Blog: Abolition of Scientology Slavery - 2013-10-30
Contemplating the toxic waste that has come from the tortured mind of David Miscavige and relayed to the world by Scientology Inc and their ethics-challenged attorneys of late, I thought it might be a good time for some clarification.
During my hiatus from the subject of Scientology – 05-08 – I spent a great deal of time studying the abolition movement of the 19th Century. That included a lot of reading of the works and about the lives of the leading lights of America's second revolution; including Paine, Emerson, Garrison, Thoreau, Harriett Tubman and Frederick Douglass. I worked during '06 with an educational entertainment teacher I met at the Buffalo Soldiers Museum in Houston. She recruited me to play Old John Brown to her Harriett Tubman. We were invited to perform at the 2006 NAACP convention in Washington D.C. We traveled with all NAACP delegates by chartered train to Harper's Ferry for the NAACP's special commemoration to Brown and W.E.B. Dubois. Here is "Harriett" and me at the reconstructed old fire house at Harper's Ferry where Brown made his last stand:
During this period, probably the most influential work that directed my attention back to Scientology and contemplating the effects it had had on me and others was Narrative of the Life of Frederick Douglass, An American Slave.

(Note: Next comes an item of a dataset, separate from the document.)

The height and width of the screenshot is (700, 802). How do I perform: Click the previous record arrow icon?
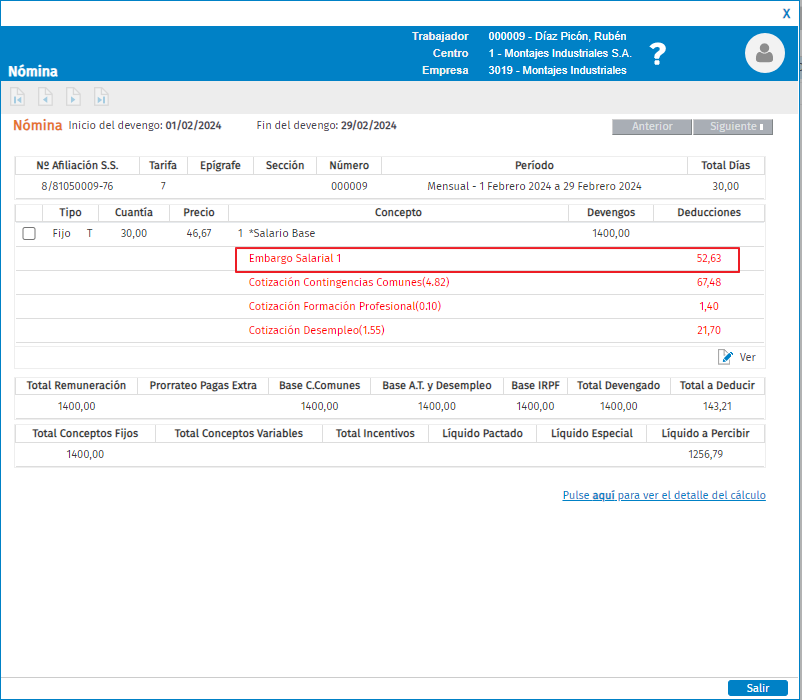coord(45,97)

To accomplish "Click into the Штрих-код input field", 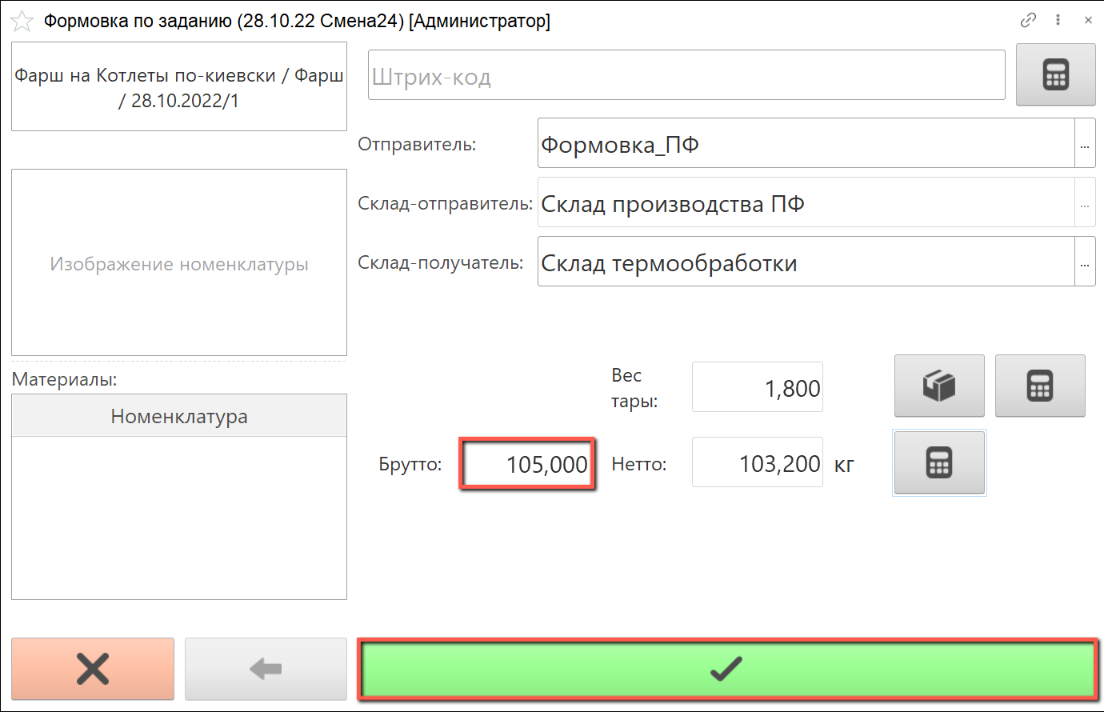I will pyautogui.click(x=686, y=76).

Particularly compelling to me was Douglass' description of his childhood realization of the first – and most viciously enforced – mechanic of slavery. That rule was that slaves were prohibited to learn. It is understandable. The slave holders correctly reckoned that if a slave learned to read it might lead to independent thinking. It might also lead to reading books and learning about the world outside the plantation. And of course that could lead to notions about expanding one's horizons and leaving slavery in order to do so.